### What is asked
Print the lines below word for word, without any changes.

§ §

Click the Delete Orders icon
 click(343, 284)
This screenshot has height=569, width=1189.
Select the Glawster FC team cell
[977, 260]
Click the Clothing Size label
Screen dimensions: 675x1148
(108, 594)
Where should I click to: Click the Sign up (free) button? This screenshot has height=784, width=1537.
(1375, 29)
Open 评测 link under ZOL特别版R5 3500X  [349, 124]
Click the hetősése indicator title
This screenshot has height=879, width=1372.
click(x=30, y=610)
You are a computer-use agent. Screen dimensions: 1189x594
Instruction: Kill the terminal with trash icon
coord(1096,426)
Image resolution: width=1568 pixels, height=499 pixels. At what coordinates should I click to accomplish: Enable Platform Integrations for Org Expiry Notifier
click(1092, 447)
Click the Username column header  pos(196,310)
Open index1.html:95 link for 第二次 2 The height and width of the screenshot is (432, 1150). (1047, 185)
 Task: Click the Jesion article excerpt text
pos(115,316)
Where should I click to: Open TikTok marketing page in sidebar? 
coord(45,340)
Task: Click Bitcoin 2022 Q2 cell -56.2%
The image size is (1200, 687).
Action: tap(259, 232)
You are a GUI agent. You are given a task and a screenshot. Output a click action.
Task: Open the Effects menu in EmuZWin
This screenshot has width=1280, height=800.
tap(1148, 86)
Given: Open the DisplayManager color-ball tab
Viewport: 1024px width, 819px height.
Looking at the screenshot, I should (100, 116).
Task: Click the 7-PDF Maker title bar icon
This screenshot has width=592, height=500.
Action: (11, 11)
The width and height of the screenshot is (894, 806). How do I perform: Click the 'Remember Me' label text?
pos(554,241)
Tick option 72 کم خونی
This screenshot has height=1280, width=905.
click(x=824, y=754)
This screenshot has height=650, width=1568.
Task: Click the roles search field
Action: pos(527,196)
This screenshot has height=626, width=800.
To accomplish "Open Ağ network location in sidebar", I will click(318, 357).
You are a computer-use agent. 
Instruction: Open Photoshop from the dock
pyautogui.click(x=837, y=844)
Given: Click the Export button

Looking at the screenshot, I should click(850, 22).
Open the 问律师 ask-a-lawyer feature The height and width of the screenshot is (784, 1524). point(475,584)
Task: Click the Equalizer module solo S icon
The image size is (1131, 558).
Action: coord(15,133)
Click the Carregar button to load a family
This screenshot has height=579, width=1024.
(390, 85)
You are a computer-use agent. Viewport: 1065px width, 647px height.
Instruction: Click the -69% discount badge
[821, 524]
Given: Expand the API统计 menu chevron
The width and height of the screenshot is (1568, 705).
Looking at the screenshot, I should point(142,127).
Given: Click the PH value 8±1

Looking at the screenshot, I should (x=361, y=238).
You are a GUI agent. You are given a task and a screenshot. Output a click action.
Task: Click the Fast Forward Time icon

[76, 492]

§ §

### Completed task
Click the Delete Orders icon
 click(343, 284)
This screenshot has height=569, width=1189.
Select the Glawster FC team cell
[977, 260]
Click the Clothing Size label
Screen dimensions: 675x1148
(108, 594)
Where should I click to: Click the Sign up (free) button? This screenshot has height=784, width=1537.
(1375, 29)
Open 评测 link under ZOL特别版R5 3500X  [349, 124]
Click the hetősése indicator title
This screenshot has height=879, width=1372.
click(x=30, y=610)
You are a computer-use agent. Screen dimensions: 1189x594
Instruction: Kill the terminal with trash icon
coord(1096,426)
Image resolution: width=1568 pixels, height=499 pixels. At what coordinates should I click to accomplish: Enable Platform Integrations for Org Expiry Notifier
click(1092, 447)
Click the Username column header  pos(196,310)
Open index1.html:95 link for 第二次 2 The height and width of the screenshot is (432, 1150). (1047, 185)
 Task: Click the Jesion article excerpt text
pos(115,316)
Where should I click to: Open TikTok marketing page in sidebar? 
coord(45,340)
Task: Click Bitcoin 2022 Q2 cell -56.2%
The image size is (1200, 687).
Action: tap(259, 232)
You are a GUI agent. You are given a task and a screenshot. Output a click action.
Task: Open the Effects menu in EmuZWin
This screenshot has width=1280, height=800.
tap(1148, 86)
Given: Open the DisplayManager color-ball tab
Viewport: 1024px width, 819px height.
Looking at the screenshot, I should (100, 116).
Task: Click the 7-PDF Maker title bar icon
This screenshot has width=592, height=500.
Action: (11, 11)
The width and height of the screenshot is (894, 806). How do I perform: Click the 'Remember Me' label text?
pos(554,241)
Tick option 72 کم خونی
This screenshot has height=1280, width=905.
click(x=824, y=754)
This screenshot has height=650, width=1568.
Task: Click the roles search field
Action: pos(527,196)
This screenshot has height=626, width=800.
To accomplish "Open Ağ network location in sidebar", I will click(318, 357).
You are a computer-use agent. 
Instruction: Open Photoshop from the dock
pyautogui.click(x=837, y=844)
Given: Click the Export button

Looking at the screenshot, I should click(850, 22).
Open the 问律师 ask-a-lawyer feature The height and width of the screenshot is (784, 1524). point(475,584)
Task: Click the Equalizer module solo S icon
The image size is (1131, 558).
Action: coord(15,133)
Click the Carregar button to load a family
This screenshot has height=579, width=1024.
(390, 85)
You are a computer-use agent. Viewport: 1065px width, 647px height.
Instruction: Click the -69% discount badge
[821, 524]
Given: Expand the API统计 menu chevron
The width and height of the screenshot is (1568, 705).
Looking at the screenshot, I should point(142,127).
Given: Click the PH value 8±1

Looking at the screenshot, I should (x=361, y=238).
You are a GUI agent. You are given a task and a screenshot. Output a click action.
Task: Click the Fast Forward Time icon

[76, 492]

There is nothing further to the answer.